Par dernières conclusions notifiées le 15 avril 2022, la Sas EM2C demande à la cour d'appel, au visa des articles L. 441-6 alinéa 12 du code de commerce, 909 et 700 du code de procédure civile d'infirmer le jugement en toutes ses dispositions, sauf :

- le rejet de la demande de contre-expertise,

- la condamnation de la Sci des [Adresse 4] à verser à la Sas EM2C un article 700 du code de procédure civile en première instance,

et de :

- prendre acte qu'à ce jour, la Sci des [Adresse 4] a réglé à la société EM2C la somme de 6 920 euros TTC suite à l'exécution de la décision ;

- retenir la somme de 4 500 euros TTC chiffrée par M. [R] [E], expert en termes de reprises ;

- prendre acte également que la Sci des [Adresse 4] a refusé l'accès à la Sas EM2C pour finaliser les travaux et que de ce fait et au vu de la réfaction de la somme de 4 500 euros, la Sas EM2C n'interviendra pas sur les reprises ;

- condamner la Sci des [Adresse 4] à verser à la Sas EM2C la somme de 13 920 euros après compensation entre la somme due en principal

18 420 euros et le montant des reprises à hauteur de 4 500 euros, plus intérêts au taux légal à compter du 31 décembre 2015 ;

- assortir le tout de l'intérêt au taux légal majoré de 3 fois à compter de la mise en demeure du 8 avril 2015 ;

- condamner M. [M], gérant de la Sci des [Adresse 4] à assumer les responsabilités du fait du cumul du rôle de maître d'ouvrage et de maître d''uvre ;

- condamner la Sci des [Adresse 4] à verser à la Sas EM2C la somme de 5 000 euros sur le fondement de l'article 700 du code de procédure civile ;

- condamner la même aux entiers dépens y compris les frais d'expertise qui devront rester à la charge de la Sci des [Adresse 4] ;

à titre subsidiaire, si la responsabilité de la Sas EM2C devait être engagée au-delà de ce qui précède, celle-ci demande à ce que cette responsabilité soit solidairement partagée avec la Sci des [Adresse 4] représentée par M. [M] qui a cumulé les fonctions de maître d'oeuvre et maître de l'ouvrage.

Elle soutient ce qui suit :

- l'ouvrage a été réceptionné tacitement ;

- M. [M], représentant légal du maître d'ouvrage a endossé le rôle de maître d''uvre ;

- il s'est immiscé dans la conduite du chantier ;

- il a réalisé et présenté les plans dimensionnés de la passerelle ;

- elle n'avait pas en charge la pose des fers de fixation mais s'est contentée de les fournir gratuitement sur pression de M. [M] ;

- le génie civil comprend la partie souterraine d'un ouvrage et l'assise dudit ouvrage, y compris les fondations ;

- elle n'a pas réalisé les fondations mais n'a fait que vérifier les entraxes de gougeons, le surplus ne relevant pas de sa compétence.

- ce n'est qu' au cours de l'expertise qu'il a été constaté que les fondations ont été réalisées sur la fosse d'écoulement des eaux, ce qui est strictement interdit.

L'ordonnance de clôture a été prononcée le 4 mai 2022.

- - - -

* [Tâche courte 1] Traduisez en anglais cette phrase du texte de lecture : « L'ordonnance de clôture a été prononcée le 4 mai 2022. »
* [Tâche courte 2] Recopiez le passage du texte de lecture qui commence par « - il a réalisé » et se poursuit jusqu'à « est strictement interdit. ».
La liste provient d'une autre source que le texte de lecture.

* [Lignes de données]
- - - -

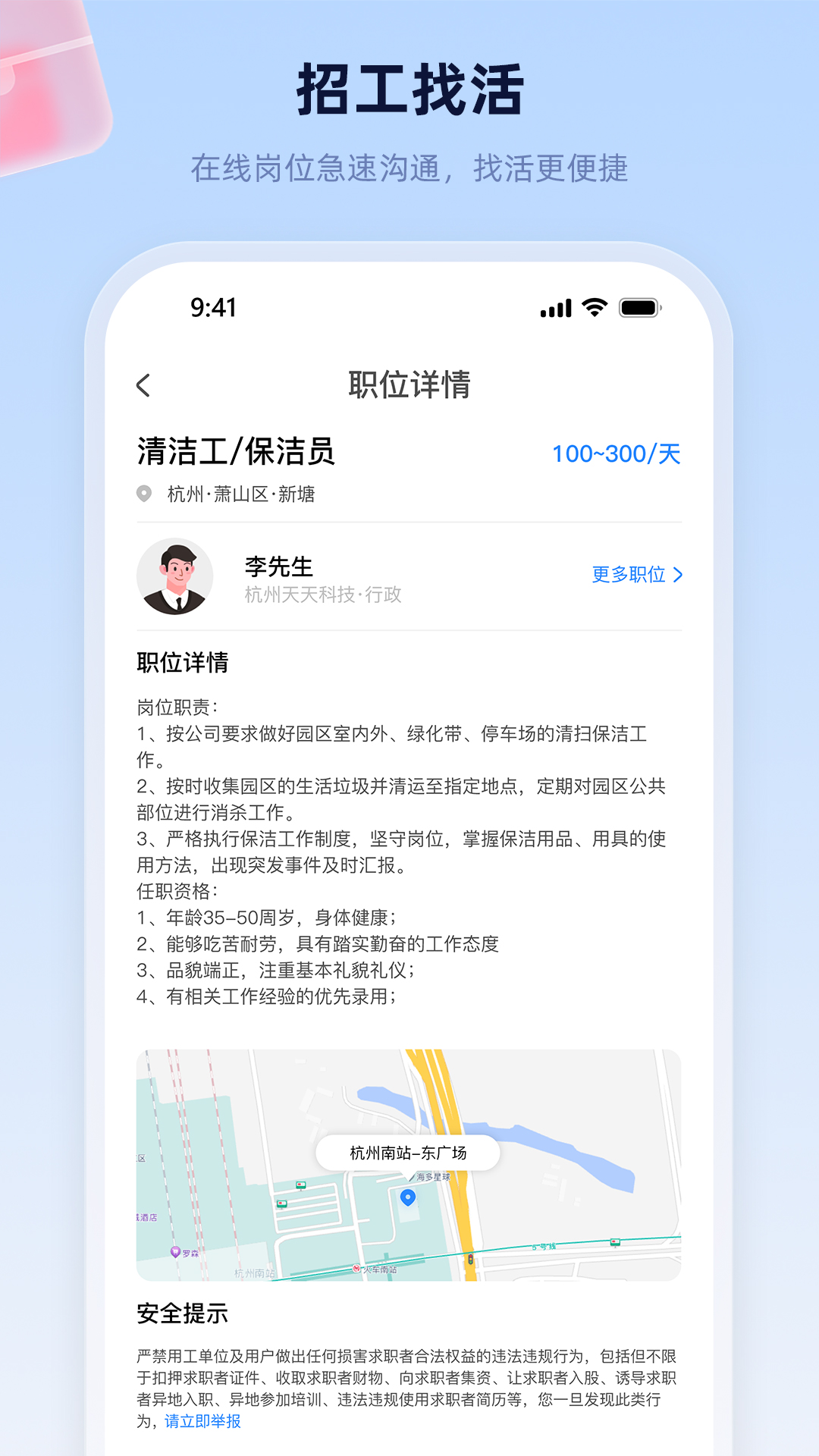The image size is (819, 1456).
Task: Click the battery indicator icon
Action: pos(641,307)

- - - -

* [Réponse 1] The closing order was issued on May 4, 2022.

* [Réponse 2]
- il a réalisé et présenté les plans dimensionnés de la passerelle ;

- elle n'avait pas en charge la pose des fers de fixation mais s'est contentée de les fournir gratuitement sur pression de M. [M] ;

- le génie civil comprend la partie souterraine d'un ouvrage et l'assise dudit ouvrage, y compris les fondations ;

- elle n'a pas réalisé les fondations mais n'a fait que vérifier les entraxes de gougeons, le surplus ne relevant pas de sa compétence.

- ce n'est qu' au cours de l'expertise qu'il a été constaté que les fondations ont été réalisées sur la fosse d'écoulement des eaux, ce qui est strictement interdit.